(Problem to work on)
Rewrite the lines from the one containing "11 [April 11] (433, 295)" through the one containing "home (56, 41)", requests included, scaling every coordinate in the answers by 0.3 and rounding to whole numbers with halves rounded up. Give only those lines, and leave the pictures out.

Stored records

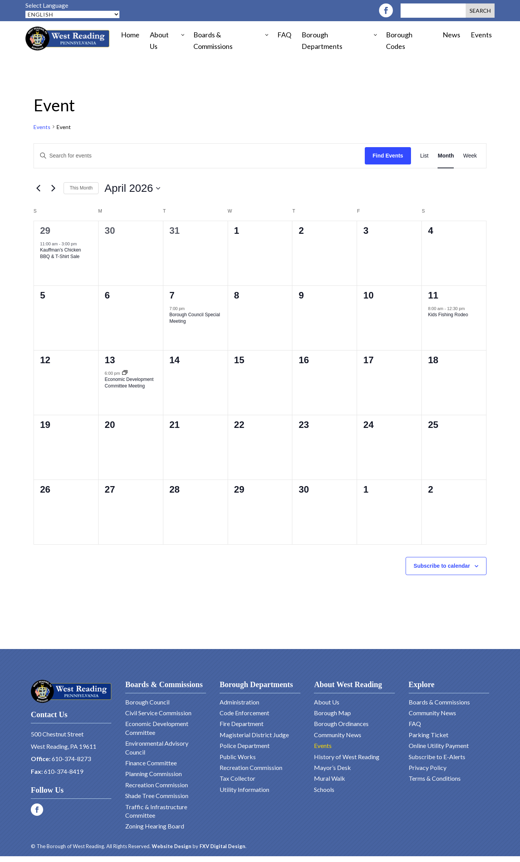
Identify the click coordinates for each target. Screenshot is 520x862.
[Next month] (53, 188)
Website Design (171, 846)
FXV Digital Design (222, 846)
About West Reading (348, 684)
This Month (81, 188)
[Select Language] (72, 14)
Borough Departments (256, 684)
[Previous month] (38, 188)
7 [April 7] (171, 295)
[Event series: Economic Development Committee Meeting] (124, 373)
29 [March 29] (45, 230)
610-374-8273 (71, 758)
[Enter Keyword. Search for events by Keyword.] (199, 156)
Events (42, 127)
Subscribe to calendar (442, 566)
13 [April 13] (110, 360)
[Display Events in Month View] (446, 156)
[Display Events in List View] (424, 156)
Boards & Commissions (164, 684)
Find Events (387, 156)
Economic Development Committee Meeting (129, 383)
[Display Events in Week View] (470, 156)
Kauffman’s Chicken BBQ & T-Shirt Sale (60, 253)
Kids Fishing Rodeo (448, 314)
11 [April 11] (433, 295)
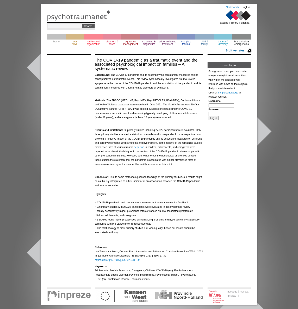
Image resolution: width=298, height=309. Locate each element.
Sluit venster (235, 50)
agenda (245, 22)
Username (215, 101)
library (234, 22)
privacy (232, 295)
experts (224, 22)
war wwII (74, 42)
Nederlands (232, 7)
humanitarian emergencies (241, 42)
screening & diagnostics (149, 42)
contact (244, 291)
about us (232, 291)
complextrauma (186, 42)
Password (214, 109)
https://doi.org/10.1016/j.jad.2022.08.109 (117, 260)
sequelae (139, 147)
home (56, 41)
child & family (204, 42)
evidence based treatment (167, 42)
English (246, 7)
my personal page (228, 92)
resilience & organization (93, 42)
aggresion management (130, 42)
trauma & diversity (223, 42)
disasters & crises (112, 42)
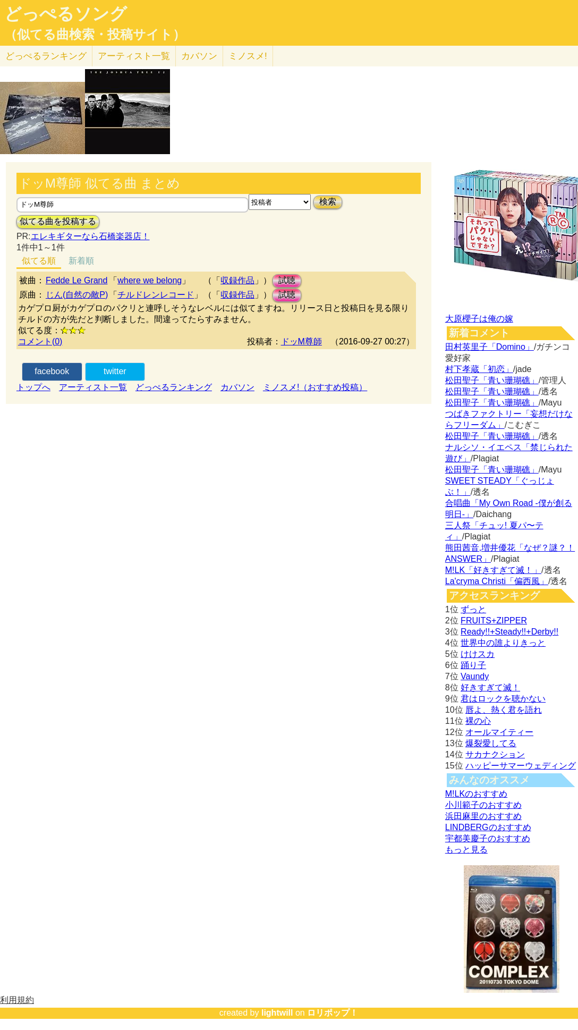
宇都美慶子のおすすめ (487, 838)
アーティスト (134, 56)
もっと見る (466, 849)
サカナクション (495, 754)
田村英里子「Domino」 (489, 346)
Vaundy (475, 676)
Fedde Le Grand (77, 280)
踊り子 (473, 665)
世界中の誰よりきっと (503, 642)
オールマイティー (499, 732)
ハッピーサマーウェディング (520, 765)
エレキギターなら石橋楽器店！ (90, 236)
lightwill (277, 1012)
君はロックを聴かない (503, 698)
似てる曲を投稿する (58, 221)
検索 (327, 201)
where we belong (149, 280)
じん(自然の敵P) (77, 294)
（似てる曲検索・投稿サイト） (94, 34)
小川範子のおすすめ (483, 804)
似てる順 (39, 260)
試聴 (286, 280)
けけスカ (478, 653)
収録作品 (237, 280)
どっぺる (46, 56)
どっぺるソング (65, 13)
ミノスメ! (247, 56)
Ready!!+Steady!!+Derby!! (509, 631)
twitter (115, 371)
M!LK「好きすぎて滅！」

(Task answer)
11 [April 11] (130, 89)
Image resolution: width=298, height=309. Locate each element.
Sluit venster (71, 15)
agenda (74, 7)
Username (65, 30)
library (70, 7)
privacy (70, 89)
experts (67, 7)
war wwII (22, 13)
Nederlands (70, 2)
humanitarian emergencies (72, 13)
screening & diagnostics (45, 13)
contact (73, 87)
about us (70, 87)
complextrauma (56, 13)
Password (64, 33)
https://doi.org/10.1016/j.jad.2022.08.109 (35, 78)
sequelae (42, 44)
home (17, 12)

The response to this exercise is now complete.